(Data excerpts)
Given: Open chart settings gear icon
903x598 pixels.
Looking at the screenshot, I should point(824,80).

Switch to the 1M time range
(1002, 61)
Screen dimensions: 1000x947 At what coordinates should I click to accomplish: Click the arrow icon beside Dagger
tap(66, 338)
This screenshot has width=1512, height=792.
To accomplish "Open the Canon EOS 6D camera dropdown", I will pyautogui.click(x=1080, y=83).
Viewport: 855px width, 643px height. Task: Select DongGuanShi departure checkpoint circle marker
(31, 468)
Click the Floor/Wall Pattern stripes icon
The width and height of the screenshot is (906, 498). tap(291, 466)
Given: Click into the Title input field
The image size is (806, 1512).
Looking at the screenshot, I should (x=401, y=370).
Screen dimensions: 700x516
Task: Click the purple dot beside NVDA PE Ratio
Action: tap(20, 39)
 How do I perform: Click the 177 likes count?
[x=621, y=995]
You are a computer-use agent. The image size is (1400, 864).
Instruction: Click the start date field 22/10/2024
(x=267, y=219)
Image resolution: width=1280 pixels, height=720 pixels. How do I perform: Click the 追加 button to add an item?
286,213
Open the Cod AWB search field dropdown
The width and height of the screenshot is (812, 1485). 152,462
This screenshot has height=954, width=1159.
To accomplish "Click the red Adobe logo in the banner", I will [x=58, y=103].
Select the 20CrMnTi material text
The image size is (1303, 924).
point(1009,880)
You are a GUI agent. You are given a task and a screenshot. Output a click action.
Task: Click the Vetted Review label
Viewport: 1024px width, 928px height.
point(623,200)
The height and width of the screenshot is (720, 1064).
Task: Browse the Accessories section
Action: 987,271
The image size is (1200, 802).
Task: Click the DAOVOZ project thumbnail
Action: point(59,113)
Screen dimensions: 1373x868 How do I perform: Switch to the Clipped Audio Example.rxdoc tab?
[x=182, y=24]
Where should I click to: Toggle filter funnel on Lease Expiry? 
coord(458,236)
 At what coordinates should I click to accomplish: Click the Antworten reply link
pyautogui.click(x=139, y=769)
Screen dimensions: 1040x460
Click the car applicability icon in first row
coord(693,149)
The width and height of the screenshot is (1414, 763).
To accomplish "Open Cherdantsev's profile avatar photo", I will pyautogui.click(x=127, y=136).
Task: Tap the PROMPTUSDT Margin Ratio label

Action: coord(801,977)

(Work to complete)
Above are the records; copy exactly the lines from the one with "Antworten reply link" through the final line.

(Expected answer)
 At what coordinates should I click to accomplish: Click the Antworten reply link
pyautogui.click(x=139, y=769)
Screen dimensions: 1040x460
Click the car applicability icon in first row
coord(693,149)
The width and height of the screenshot is (1414, 763).
To accomplish "Open Cherdantsev's profile avatar photo", I will pyautogui.click(x=127, y=136).
Task: Tap the PROMPTUSDT Margin Ratio label

Action: coord(801,977)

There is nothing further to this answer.